Stored records:

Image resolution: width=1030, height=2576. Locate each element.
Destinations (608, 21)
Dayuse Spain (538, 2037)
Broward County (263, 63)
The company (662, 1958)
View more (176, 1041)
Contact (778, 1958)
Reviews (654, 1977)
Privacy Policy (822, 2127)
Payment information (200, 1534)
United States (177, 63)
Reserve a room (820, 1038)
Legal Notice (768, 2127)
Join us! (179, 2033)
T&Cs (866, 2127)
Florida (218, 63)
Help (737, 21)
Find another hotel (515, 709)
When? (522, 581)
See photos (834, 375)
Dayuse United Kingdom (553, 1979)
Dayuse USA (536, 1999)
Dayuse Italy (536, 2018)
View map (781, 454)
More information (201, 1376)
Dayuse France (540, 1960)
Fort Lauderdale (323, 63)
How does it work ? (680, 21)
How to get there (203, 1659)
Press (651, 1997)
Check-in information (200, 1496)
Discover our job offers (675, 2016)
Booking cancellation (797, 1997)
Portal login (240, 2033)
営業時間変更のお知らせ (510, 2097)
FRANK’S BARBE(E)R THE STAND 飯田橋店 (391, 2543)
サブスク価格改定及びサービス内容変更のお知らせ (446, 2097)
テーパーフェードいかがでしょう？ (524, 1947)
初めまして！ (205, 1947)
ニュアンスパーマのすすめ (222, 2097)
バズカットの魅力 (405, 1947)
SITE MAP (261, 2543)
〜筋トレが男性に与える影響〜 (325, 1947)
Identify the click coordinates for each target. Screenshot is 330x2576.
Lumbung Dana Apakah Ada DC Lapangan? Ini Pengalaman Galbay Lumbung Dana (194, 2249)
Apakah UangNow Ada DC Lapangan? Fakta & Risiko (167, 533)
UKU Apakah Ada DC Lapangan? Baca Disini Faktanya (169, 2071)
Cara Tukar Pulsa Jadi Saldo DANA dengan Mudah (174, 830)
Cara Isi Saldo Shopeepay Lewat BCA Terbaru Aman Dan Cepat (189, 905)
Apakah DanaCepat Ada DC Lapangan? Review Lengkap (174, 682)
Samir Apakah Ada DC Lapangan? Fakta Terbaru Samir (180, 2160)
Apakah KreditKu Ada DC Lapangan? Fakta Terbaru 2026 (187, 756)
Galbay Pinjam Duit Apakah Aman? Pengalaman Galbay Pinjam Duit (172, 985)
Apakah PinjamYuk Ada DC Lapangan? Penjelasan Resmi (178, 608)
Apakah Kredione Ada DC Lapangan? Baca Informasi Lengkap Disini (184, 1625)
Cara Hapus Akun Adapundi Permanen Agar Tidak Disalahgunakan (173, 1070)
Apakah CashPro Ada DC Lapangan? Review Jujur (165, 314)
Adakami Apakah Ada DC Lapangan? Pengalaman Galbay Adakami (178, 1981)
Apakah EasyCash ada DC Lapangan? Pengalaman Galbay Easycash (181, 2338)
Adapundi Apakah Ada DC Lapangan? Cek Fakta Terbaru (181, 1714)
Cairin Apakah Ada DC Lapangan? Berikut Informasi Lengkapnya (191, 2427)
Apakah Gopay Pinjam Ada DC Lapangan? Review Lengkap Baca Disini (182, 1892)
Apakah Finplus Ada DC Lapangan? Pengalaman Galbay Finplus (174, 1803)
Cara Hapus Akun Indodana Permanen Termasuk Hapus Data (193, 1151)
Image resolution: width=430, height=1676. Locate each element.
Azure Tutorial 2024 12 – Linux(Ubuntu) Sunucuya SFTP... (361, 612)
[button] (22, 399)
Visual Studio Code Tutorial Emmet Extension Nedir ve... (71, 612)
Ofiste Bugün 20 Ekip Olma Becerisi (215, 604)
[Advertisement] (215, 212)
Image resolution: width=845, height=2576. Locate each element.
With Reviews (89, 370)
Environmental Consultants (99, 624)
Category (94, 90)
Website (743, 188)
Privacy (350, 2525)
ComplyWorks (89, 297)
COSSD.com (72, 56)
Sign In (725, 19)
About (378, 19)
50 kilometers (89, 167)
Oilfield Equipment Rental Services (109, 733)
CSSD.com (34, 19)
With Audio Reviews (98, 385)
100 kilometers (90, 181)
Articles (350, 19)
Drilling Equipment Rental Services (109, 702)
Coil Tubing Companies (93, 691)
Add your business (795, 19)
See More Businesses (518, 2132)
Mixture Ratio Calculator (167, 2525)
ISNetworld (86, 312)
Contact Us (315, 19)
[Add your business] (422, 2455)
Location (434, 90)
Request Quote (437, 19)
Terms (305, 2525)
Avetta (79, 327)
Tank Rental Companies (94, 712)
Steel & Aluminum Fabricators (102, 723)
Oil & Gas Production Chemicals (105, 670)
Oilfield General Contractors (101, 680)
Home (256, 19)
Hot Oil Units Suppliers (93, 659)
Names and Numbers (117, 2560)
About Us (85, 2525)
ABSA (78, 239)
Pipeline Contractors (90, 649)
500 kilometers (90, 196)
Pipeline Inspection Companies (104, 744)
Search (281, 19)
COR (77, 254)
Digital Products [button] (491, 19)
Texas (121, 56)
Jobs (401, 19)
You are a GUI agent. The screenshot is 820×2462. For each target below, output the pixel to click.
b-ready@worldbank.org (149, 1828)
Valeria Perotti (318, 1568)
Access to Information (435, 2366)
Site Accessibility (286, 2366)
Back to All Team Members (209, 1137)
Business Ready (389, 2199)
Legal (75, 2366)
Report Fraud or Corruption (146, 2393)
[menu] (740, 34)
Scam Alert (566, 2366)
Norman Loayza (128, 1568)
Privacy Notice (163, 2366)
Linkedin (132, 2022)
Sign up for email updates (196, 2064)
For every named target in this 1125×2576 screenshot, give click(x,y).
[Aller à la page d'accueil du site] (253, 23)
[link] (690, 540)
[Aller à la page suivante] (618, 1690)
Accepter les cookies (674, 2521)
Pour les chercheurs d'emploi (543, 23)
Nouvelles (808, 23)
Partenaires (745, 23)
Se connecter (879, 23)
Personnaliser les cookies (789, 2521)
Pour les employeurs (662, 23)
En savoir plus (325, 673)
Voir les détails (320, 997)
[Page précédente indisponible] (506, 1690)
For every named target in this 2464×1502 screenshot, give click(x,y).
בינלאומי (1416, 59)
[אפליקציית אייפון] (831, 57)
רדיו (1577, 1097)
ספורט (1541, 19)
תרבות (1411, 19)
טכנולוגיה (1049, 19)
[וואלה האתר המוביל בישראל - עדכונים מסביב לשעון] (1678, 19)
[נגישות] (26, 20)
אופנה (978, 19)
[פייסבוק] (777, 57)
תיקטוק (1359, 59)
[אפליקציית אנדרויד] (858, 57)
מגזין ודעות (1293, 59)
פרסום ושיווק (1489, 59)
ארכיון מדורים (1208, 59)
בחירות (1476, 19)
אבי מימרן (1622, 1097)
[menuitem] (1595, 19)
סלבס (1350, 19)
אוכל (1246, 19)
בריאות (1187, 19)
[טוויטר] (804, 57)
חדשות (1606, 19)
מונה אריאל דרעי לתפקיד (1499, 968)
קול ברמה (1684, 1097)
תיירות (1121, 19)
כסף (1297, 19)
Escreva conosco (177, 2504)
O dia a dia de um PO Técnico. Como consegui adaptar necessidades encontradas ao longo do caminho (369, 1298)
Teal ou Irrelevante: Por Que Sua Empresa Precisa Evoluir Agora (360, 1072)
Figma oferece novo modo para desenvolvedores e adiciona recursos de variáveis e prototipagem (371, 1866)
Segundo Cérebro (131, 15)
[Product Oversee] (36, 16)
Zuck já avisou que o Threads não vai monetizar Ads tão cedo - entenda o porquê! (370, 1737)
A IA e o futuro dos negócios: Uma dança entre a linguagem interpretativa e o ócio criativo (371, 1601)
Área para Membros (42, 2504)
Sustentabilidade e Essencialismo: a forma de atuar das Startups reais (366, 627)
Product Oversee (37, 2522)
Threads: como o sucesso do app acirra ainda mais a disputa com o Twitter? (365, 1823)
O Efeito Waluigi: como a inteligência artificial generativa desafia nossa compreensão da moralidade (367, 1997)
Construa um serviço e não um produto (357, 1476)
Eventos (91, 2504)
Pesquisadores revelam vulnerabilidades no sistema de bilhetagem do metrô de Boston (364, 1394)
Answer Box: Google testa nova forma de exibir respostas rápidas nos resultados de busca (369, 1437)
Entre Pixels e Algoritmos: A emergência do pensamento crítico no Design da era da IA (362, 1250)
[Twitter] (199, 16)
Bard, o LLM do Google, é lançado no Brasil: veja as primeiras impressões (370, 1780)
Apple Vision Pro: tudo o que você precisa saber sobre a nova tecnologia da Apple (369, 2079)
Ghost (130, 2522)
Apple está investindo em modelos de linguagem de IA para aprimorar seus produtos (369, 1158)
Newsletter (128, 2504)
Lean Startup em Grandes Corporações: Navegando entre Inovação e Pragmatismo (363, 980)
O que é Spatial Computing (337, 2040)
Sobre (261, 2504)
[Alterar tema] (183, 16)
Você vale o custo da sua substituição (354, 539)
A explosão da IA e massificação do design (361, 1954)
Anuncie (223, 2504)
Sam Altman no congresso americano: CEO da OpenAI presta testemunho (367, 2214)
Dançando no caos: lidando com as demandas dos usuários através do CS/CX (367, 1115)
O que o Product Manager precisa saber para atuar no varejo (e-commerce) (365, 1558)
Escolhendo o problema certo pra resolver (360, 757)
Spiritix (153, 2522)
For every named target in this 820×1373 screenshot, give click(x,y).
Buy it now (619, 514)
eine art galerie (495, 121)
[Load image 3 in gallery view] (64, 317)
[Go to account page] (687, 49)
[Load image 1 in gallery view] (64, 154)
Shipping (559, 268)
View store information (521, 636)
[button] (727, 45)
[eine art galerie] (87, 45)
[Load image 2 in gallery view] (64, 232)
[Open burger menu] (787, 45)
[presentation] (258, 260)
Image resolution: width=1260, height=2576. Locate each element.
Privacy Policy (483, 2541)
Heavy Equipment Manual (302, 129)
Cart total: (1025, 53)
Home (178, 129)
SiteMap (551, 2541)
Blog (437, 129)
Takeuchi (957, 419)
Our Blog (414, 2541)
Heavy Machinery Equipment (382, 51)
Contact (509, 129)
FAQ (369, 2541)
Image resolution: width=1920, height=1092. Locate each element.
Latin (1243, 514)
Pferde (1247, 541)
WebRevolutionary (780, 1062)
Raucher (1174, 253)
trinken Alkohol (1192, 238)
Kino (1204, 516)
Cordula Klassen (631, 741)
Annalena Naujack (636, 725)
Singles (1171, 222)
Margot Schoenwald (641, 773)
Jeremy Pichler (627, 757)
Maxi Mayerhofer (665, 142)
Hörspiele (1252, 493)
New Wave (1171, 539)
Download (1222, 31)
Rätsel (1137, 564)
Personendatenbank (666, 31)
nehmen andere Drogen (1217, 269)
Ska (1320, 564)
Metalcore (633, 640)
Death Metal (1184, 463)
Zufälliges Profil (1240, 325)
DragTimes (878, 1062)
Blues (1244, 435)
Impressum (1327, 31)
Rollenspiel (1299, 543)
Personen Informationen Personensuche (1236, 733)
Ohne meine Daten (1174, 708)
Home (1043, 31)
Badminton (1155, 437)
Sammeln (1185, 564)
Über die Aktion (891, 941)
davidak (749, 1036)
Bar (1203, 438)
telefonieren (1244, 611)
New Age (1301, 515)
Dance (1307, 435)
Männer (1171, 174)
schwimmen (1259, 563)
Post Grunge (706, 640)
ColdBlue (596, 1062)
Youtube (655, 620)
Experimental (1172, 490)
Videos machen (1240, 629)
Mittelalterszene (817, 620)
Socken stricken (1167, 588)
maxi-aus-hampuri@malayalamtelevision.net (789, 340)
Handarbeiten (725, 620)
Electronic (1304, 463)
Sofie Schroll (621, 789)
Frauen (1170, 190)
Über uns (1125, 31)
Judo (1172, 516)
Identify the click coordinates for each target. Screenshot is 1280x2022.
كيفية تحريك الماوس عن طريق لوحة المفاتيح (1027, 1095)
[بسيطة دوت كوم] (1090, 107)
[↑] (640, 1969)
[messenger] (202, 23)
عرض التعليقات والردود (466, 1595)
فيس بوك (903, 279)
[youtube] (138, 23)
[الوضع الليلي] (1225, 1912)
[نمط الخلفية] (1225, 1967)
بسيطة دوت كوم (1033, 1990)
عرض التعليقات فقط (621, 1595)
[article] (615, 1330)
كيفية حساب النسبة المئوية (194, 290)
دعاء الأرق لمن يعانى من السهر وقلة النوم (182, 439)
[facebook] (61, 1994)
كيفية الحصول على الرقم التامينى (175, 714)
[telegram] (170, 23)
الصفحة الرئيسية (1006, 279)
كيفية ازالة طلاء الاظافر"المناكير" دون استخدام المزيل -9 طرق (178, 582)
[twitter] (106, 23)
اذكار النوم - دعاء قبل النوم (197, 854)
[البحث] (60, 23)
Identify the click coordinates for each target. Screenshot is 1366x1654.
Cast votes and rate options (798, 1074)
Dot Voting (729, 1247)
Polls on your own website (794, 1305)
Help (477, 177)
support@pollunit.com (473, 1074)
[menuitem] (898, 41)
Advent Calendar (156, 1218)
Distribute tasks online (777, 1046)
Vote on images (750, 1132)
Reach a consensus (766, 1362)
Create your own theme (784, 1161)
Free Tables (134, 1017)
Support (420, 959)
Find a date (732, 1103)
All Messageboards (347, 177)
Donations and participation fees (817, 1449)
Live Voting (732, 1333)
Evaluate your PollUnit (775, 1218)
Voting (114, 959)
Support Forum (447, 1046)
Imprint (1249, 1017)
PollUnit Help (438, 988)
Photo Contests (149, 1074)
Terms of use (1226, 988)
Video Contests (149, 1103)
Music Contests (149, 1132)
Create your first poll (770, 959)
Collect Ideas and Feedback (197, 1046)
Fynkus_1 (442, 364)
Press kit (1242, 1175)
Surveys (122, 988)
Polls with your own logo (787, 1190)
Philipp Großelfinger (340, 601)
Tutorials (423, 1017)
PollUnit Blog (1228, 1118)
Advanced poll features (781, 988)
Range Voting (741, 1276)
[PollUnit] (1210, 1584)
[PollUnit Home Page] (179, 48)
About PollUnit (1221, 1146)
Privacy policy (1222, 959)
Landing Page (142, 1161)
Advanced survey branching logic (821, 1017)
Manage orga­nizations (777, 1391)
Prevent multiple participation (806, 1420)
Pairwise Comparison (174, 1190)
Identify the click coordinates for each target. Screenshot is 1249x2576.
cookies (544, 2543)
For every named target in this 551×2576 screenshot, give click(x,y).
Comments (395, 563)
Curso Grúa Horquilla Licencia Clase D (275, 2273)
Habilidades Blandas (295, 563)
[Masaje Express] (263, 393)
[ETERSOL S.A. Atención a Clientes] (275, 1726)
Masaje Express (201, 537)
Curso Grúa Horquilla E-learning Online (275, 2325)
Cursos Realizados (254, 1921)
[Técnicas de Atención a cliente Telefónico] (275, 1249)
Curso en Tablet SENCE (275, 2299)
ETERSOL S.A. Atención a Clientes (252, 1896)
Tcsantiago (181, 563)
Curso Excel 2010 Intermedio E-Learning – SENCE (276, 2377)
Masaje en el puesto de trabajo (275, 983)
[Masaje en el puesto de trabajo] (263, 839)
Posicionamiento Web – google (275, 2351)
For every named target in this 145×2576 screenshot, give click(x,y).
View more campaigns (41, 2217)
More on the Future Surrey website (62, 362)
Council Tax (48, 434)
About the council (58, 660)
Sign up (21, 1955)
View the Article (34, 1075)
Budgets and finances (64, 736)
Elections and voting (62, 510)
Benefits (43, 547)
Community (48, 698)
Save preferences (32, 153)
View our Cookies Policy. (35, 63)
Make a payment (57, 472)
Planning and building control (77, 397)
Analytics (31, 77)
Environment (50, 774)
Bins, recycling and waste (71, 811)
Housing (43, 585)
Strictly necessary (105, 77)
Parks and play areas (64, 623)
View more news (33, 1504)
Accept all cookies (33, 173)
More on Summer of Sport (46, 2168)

* Task brief *
What you give back should be only the lines of the records above, starting at the line with "More on the Future Surrey website (62, 362)" and ending at the line with "Planning and building control (77, 397)", restated word for word.

* Answer box *
More on the Future Surrey website (62, 362)
Council Tax (48, 434)
About the council (58, 660)
Sign up (21, 1955)
View the Article (34, 1075)
Budgets and finances (64, 736)
Elections and voting (62, 510)
Benefits (43, 547)
Community (48, 698)
Save preferences (32, 153)
View our Cookies Policy. (35, 63)
Make a payment (57, 472)
Planning and building control (77, 397)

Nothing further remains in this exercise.